_Aim of the task_.
Write out all the data again, exactly as shown.
---
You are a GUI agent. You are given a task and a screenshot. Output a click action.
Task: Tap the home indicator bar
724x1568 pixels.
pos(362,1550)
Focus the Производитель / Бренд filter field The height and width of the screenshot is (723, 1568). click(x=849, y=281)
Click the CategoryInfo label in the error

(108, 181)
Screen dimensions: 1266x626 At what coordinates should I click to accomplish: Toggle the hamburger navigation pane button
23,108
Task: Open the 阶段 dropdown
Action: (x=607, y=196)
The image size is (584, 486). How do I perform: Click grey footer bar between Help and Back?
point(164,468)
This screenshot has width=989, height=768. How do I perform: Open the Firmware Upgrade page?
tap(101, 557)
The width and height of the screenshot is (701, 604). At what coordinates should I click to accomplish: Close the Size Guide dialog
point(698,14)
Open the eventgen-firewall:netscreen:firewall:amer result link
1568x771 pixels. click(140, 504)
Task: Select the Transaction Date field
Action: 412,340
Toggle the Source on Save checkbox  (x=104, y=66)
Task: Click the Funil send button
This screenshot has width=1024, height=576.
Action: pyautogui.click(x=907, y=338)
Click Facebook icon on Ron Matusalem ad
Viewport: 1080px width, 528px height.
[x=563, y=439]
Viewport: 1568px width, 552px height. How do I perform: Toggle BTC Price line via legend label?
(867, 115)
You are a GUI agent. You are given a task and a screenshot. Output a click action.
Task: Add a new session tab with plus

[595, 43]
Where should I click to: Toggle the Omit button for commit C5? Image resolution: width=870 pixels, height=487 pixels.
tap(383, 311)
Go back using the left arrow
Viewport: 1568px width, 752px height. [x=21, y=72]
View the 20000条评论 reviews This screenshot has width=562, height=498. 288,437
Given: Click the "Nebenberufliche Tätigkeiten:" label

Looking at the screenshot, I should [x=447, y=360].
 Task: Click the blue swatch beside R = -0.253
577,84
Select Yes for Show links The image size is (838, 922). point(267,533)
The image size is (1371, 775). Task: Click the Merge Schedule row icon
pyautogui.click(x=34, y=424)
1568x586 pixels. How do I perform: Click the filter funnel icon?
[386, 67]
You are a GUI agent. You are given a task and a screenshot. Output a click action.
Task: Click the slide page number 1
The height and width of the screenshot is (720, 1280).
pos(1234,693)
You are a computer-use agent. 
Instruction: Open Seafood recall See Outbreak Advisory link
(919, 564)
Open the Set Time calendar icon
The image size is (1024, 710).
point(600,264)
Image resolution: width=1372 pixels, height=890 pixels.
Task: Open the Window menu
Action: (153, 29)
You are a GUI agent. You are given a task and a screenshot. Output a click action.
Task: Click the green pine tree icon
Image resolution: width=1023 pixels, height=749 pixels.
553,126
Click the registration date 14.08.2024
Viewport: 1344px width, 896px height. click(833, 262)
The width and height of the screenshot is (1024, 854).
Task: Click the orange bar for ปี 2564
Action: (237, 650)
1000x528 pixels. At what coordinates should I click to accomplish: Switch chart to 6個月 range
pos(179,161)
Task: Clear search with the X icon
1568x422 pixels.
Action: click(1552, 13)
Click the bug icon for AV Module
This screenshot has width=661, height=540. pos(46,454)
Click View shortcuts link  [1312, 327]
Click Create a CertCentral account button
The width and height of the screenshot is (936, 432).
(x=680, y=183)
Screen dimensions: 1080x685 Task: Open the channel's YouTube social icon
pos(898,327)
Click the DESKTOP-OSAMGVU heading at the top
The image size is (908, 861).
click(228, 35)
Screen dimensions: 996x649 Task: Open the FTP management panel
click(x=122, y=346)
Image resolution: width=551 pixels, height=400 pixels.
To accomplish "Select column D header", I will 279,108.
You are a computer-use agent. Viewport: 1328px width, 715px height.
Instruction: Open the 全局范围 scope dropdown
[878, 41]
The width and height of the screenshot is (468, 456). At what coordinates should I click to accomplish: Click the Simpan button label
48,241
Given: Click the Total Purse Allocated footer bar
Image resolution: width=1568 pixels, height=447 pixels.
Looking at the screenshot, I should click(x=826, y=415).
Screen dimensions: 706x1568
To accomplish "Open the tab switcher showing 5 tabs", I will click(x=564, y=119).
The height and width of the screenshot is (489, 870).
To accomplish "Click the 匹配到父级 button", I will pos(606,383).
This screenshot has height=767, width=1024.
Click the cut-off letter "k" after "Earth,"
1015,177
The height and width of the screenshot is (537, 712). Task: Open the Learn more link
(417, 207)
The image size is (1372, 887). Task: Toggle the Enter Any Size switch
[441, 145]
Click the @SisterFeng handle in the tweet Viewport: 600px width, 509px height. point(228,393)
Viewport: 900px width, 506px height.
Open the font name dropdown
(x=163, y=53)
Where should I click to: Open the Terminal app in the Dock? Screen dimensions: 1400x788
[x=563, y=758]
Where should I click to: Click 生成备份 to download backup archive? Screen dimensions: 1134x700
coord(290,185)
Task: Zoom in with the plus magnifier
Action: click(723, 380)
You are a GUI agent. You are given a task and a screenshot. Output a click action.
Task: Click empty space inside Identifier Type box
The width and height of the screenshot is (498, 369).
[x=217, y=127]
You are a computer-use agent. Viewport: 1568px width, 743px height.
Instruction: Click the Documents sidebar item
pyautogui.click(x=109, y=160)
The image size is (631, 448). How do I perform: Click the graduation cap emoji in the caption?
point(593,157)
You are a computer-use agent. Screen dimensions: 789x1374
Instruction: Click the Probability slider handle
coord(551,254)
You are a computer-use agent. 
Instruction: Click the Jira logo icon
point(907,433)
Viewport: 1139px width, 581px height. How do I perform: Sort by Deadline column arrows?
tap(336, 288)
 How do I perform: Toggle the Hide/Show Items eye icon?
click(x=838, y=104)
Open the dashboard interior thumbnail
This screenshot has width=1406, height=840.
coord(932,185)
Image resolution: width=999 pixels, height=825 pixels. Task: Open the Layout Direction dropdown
---
_Result_.
You are a GUI agent. You are given a task and a screenshot. Output a click action.
Task: Tap the home indicator bar
724x1568 pixels.
pos(362,1550)
Focus the Производитель / Бренд filter field The height and width of the screenshot is (723, 1568). click(x=849, y=281)
Click the CategoryInfo label in the error

(108, 181)
Screen dimensions: 1266x626 At what coordinates should I click to accomplish: Toggle the hamburger navigation pane button
23,108
Task: Open the 阶段 dropdown
Action: (x=607, y=196)
The image size is (584, 486). How do I perform: Click grey footer bar between Help and Back?
point(164,468)
This screenshot has width=989, height=768. How do I perform: Open the Firmware Upgrade page?
tap(101, 557)
The width and height of the screenshot is (701, 604). At what coordinates should I click to accomplish: Close the Size Guide dialog
point(698,14)
Open the eventgen-firewall:netscreen:firewall:amer result link
1568x771 pixels. click(140, 504)
Task: Select the Transaction Date field
Action: 412,340
Toggle the Source on Save checkbox  (x=104, y=66)
Task: Click the Funil send button
This screenshot has width=1024, height=576.
Action: pyautogui.click(x=907, y=338)
Click Facebook icon on Ron Matusalem ad
Viewport: 1080px width, 528px height.
[x=563, y=439]
Viewport: 1568px width, 552px height. How do I perform: Toggle BTC Price line via legend label?
(867, 115)
You are a GUI agent. You are given a task and a screenshot. Output a click action.
Task: Add a new session tab with plus

[595, 43]
Where should I click to: Toggle the Omit button for commit C5? Image resolution: width=870 pixels, height=487 pixels.
tap(383, 311)
Go back using the left arrow
Viewport: 1568px width, 752px height. [x=21, y=72]
View the 20000条评论 reviews This screenshot has width=562, height=498. 288,437
Given: Click the "Nebenberufliche Tätigkeiten:" label

Looking at the screenshot, I should [x=447, y=360].
 Task: Click the blue swatch beside R = -0.253
577,84
Select Yes for Show links The image size is (838, 922). point(267,533)
The image size is (1371, 775). Task: Click the Merge Schedule row icon
pyautogui.click(x=34, y=424)
1568x586 pixels. How do I perform: Click the filter funnel icon?
[386, 67]
You are a GUI agent. You are given a task and a screenshot. Output a click action.
Task: Click the slide page number 1
The height and width of the screenshot is (720, 1280).
pos(1234,693)
You are a computer-use agent. 
Instruction: Open Seafood recall See Outbreak Advisory link
(919, 564)
Open the Set Time calendar icon
The image size is (1024, 710).
point(600,264)
Image resolution: width=1372 pixels, height=890 pixels.
Task: Open the Window menu
Action: (153, 29)
You are a GUI agent. You are given a task and a screenshot. Output a click action.
Task: Click the green pine tree icon
Image resolution: width=1023 pixels, height=749 pixels.
553,126
Click the registration date 14.08.2024
Viewport: 1344px width, 896px height. click(833, 262)
The width and height of the screenshot is (1024, 854).
Task: Click the orange bar for ปี 2564
Action: (237, 650)
1000x528 pixels. At what coordinates should I click to accomplish: Switch chart to 6個月 range
pos(179,161)
Task: Clear search with the X icon
1568x422 pixels.
Action: click(1552, 13)
Click the bug icon for AV Module
This screenshot has width=661, height=540. pos(46,454)
Click View shortcuts link  [1312, 327]
Click Create a CertCentral account button
The width and height of the screenshot is (936, 432).
(x=680, y=183)
Screen dimensions: 1080x685 Task: Open the channel's YouTube social icon
pos(898,327)
Click the DESKTOP-OSAMGVU heading at the top
The image size is (908, 861).
click(228, 35)
Screen dimensions: 996x649 Task: Open the FTP management panel
click(x=122, y=346)
Image resolution: width=551 pixels, height=400 pixels.
To accomplish "Select column D header", I will 279,108.
You are a computer-use agent. Viewport: 1328px width, 715px height.
Instruction: Open the 全局范围 scope dropdown
[878, 41]
The width and height of the screenshot is (468, 456). At what coordinates should I click to accomplish: Click the Simpan button label
48,241
Given: Click the Total Purse Allocated footer bar
Image resolution: width=1568 pixels, height=447 pixels.
Looking at the screenshot, I should click(x=826, y=415).
Screen dimensions: 706x1568
To accomplish "Open the tab switcher showing 5 tabs", I will click(x=564, y=119).
The height and width of the screenshot is (489, 870).
To accomplish "Click the 匹配到父级 button", I will pos(606,383).
This screenshot has height=767, width=1024.
Click the cut-off letter "k" after "Earth,"
1015,177
The height and width of the screenshot is (537, 712). Task: Open the Learn more link
(417, 207)
The image size is (1372, 887). Task: Toggle the Enter Any Size switch
[441, 145]
Click the @SisterFeng handle in the tweet Viewport: 600px width, 509px height. point(228,393)
Viewport: 900px width, 506px height.
Open the font name dropdown
(x=163, y=53)
Where should I click to: Open the Terminal app in the Dock? Screen dimensions: 1400x788
[x=563, y=758]
Where should I click to: Click 生成备份 to download backup archive? Screen dimensions: 1134x700
coord(290,185)
Task: Zoom in with the plus magnifier
Action: click(723, 380)
You are a GUI agent. You are given a task and a screenshot. Output a click action.
Task: Click empty space inside Identifier Type box
The width and height of the screenshot is (498, 369).
[x=217, y=127]
You are a computer-use agent. Viewport: 1568px width, 743px height.
Instruction: Click the Documents sidebar item
pyautogui.click(x=109, y=160)
The image size is (631, 448). How do I perform: Click the graduation cap emoji in the caption?
point(593,157)
You are a computer-use agent. Screen dimensions: 789x1374
Instruction: Click the Probability slider handle
coord(551,254)
You are a computer-use agent. 
Instruction: Click the Jira logo icon
point(907,433)
Viewport: 1139px width, 581px height. How do I perform: Sort by Deadline column arrows?
tap(336, 288)
 How do I perform: Toggle the Hide/Show Items eye icon?
click(x=838, y=104)
Open the dashboard interior thumbnail
This screenshot has width=1406, height=840.
coord(932,185)
Image resolution: width=999 pixels, height=825 pixels. Task: Open the Layout Direction dropdown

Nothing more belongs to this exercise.